▸ Quoted passage
Teohari Georgescu (January 31, 1908 – December 31, 1976) was a Romanian statesman and a high-ranking member of the Romanian Communist Party.

Early life
Born in Chitila, near Bucharest, he was the third of seven children of Constantin and Aneta Georgescu. Georgescu, whose formal education ended after the fourth grade, began his career as an assistant in his father's store. In 1923, he was sent to the main printing house in Bucharest, Cartea Românească, to apprentice as a typesetter. Three years later, his father now dead, he joined the Gutenberg printers' union and secretly began to read Communist leaflets. He soon joined the Communist party, then illegal.

Underground activity
Georgescu became a member of the party's Central Committee and its secretariat, participating in secret meetings, organising strikes, and spreading leaflets. Siguranța Statului, the Kingdom of Romania's secret services, began to keep an eye on him, and he was first arrested in 1933 for authoring leaflets that were spread in the typesetters' room at Cartea Românească. A young and capable lawyer, Iosif Schraer, ensured that Georgescu was released after only two months in prison and a few beatings.

Further arrests followed; finally, after being detained in April 1941, the next month he was sentenced to ten years' imprisonment at Caransebeș. Gheorghe Gheorghiu-Dej named him leader of the prison's communist group before being transferred to Târgu Jiu prison in 1943.

Career peak (1944-52)

He was released after the arrival of the Red Army in August 1944, and at Ana Pauker's suggestion he became undersecretary of state at the Ministry of Interior on November 4. He was well-qualified for the clandestine work the job required: in 1940, in Moscow, Georgescu had received training, coordinated by Georgi Dimitrov, from NKVD agents; he learned both the secret code for corresponding with the Comintern, and a special technique for writing its messages on glass. In Bucharest he communicated, either directly or through Gheorghe Pintilie, with General Dmitri Fedichkin, a Soviet adviser who gave him orders to infiltrate and Sovietize the security services: Siguranța Statului (the secret police), the Gendarmerie, and Serviciul Special de Informații (lit. "Special Intelligence Service").

As a reward for accomplishing this mission, Georgescu was promoted to Minister of Interior once Petru Groza's government took power on March 6, 1945. He also served on the Politburo, was the Secretary of the Party's Central Committee, and ran the United Workers' Front, which coordinated the actions of communists and social democrats. As Minister of Interior he contributed to the country's denazification and later to the reorganization of the law enforcement system along the Soviet model, supervising the establishment of several penal colonies and coordinating a dekulakization campaign. Georgescu was also instrumental in setting up the administrative divisions of the Romanian People's Republic on the Soviet model. Along with Gheorghiu-Dej, Pauker, and Vasile Luca, he was considered one of leaders directing the new regime's policy, as highlighted by the popular epigram "Ana, Luca, Teo, Dej / Bagă spaima în burgheji" (Ana, Luca, Teo[hari], Dej / Put the fear into the bourgeois").

▸ What is being asked
In the Teohari Georgescu biography, what trade did he apprentice in at Cartea Românească in 1923?

▸ Material supplied
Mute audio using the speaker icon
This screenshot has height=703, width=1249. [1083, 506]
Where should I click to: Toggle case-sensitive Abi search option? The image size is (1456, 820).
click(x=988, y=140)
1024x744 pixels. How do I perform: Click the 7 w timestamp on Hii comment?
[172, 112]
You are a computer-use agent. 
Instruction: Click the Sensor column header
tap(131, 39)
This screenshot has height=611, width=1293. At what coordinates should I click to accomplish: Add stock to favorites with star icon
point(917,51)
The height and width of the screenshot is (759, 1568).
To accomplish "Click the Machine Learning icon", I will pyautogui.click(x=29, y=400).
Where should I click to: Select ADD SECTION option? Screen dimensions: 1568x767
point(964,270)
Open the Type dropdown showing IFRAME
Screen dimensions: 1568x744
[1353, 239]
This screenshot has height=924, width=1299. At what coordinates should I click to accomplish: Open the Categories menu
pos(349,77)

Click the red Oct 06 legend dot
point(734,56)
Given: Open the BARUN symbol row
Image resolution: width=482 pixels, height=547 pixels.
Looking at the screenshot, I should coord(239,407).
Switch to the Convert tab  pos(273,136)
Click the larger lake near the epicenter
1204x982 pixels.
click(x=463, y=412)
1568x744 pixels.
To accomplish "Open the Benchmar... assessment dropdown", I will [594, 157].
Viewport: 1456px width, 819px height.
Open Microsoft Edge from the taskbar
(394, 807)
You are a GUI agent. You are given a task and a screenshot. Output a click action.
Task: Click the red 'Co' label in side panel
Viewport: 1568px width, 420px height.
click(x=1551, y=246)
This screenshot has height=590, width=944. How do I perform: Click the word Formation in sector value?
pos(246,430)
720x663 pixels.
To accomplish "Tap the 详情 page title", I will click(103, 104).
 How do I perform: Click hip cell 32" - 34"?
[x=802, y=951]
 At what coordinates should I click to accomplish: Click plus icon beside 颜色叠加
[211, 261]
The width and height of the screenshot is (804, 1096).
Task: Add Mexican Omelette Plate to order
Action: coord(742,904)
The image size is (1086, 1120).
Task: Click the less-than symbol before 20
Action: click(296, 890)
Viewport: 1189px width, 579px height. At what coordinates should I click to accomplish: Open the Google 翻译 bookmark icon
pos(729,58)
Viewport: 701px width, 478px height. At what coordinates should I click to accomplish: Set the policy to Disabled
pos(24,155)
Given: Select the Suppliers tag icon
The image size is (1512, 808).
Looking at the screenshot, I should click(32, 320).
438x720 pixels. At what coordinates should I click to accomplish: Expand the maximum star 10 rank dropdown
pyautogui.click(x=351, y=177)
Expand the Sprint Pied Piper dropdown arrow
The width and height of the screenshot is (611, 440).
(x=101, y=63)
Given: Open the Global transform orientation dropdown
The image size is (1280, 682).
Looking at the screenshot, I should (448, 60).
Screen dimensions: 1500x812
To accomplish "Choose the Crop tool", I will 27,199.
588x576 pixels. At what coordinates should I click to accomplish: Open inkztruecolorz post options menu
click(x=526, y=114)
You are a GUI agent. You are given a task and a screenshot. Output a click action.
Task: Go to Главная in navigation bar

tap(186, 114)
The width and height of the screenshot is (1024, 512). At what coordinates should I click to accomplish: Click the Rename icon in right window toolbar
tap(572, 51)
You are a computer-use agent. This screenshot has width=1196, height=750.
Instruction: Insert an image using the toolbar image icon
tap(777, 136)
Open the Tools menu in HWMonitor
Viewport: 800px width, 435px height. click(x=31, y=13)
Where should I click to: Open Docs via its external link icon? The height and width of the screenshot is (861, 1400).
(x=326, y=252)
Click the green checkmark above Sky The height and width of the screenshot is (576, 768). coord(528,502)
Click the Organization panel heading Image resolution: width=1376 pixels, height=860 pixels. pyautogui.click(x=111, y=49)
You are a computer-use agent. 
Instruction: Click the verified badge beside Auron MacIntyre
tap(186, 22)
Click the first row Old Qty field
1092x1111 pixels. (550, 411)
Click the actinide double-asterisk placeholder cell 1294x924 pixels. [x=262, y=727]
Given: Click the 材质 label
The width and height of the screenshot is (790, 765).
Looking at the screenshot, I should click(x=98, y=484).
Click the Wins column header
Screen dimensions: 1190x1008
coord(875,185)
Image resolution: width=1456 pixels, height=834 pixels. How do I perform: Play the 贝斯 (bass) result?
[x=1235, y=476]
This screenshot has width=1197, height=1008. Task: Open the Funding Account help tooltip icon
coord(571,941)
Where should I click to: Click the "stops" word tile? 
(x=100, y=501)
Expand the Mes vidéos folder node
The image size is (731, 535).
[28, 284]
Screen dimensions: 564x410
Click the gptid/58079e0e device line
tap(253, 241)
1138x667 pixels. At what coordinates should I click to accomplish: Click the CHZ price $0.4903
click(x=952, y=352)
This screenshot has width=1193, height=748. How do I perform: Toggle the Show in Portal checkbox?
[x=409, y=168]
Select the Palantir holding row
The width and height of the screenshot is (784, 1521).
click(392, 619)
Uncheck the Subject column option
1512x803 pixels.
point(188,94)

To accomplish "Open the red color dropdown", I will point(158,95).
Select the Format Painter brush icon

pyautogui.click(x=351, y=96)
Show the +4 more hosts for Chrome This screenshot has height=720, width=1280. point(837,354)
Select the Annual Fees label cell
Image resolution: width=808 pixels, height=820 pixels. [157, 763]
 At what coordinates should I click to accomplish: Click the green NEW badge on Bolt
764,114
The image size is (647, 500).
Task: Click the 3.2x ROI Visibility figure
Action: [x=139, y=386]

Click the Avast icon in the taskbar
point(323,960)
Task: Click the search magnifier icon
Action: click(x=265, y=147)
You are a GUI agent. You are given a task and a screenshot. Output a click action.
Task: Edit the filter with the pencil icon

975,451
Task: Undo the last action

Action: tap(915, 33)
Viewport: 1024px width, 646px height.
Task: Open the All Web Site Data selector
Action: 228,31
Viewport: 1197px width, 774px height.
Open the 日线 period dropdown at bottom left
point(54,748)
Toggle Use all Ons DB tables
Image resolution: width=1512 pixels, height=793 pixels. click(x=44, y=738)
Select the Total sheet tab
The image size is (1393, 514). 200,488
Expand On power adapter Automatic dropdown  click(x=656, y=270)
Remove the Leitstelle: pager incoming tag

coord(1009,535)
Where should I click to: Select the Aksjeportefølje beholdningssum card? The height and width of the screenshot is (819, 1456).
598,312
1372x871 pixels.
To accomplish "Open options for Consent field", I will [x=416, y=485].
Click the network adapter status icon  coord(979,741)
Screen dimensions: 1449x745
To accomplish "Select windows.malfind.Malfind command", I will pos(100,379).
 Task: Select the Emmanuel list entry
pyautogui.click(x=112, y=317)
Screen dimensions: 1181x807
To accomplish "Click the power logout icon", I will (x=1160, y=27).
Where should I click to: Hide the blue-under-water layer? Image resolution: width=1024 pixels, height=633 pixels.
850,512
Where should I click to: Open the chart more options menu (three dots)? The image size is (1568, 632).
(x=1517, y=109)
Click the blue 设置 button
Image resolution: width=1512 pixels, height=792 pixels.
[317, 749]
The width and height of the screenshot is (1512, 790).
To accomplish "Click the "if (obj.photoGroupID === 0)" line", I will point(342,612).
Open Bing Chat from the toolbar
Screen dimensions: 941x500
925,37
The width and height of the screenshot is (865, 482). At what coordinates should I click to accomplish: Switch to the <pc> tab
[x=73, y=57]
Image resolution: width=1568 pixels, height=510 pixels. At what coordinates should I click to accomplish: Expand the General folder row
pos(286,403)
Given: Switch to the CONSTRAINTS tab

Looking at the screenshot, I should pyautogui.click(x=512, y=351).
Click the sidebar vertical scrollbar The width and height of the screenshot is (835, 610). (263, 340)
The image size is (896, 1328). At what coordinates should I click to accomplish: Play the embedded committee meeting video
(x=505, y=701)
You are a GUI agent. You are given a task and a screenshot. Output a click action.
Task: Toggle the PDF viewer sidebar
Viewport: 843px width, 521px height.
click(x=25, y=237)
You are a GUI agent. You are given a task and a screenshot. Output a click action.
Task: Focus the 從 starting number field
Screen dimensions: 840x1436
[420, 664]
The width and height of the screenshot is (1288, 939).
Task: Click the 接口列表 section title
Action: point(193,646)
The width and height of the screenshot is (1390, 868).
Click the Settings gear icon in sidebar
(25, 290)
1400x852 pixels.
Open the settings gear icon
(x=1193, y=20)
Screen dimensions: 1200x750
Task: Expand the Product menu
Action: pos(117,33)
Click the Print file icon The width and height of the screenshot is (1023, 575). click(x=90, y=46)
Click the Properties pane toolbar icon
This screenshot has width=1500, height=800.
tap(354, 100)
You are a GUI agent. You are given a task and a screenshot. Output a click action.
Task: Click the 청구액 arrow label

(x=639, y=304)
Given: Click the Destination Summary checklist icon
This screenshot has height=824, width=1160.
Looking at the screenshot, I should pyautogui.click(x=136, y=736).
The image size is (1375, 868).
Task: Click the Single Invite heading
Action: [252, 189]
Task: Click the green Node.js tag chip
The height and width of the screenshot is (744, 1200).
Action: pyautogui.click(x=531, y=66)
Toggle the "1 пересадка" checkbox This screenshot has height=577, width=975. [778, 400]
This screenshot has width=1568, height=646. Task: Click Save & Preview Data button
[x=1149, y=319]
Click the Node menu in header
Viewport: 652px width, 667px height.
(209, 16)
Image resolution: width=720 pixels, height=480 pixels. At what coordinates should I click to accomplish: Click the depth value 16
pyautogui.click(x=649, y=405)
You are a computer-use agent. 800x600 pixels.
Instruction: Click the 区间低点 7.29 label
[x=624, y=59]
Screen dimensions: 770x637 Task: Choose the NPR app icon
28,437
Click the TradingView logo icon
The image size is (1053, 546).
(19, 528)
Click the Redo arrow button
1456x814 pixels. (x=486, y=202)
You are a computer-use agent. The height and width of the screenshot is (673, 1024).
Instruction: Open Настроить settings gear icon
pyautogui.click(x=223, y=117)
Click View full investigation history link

▸ Solution for this task
Typesetting.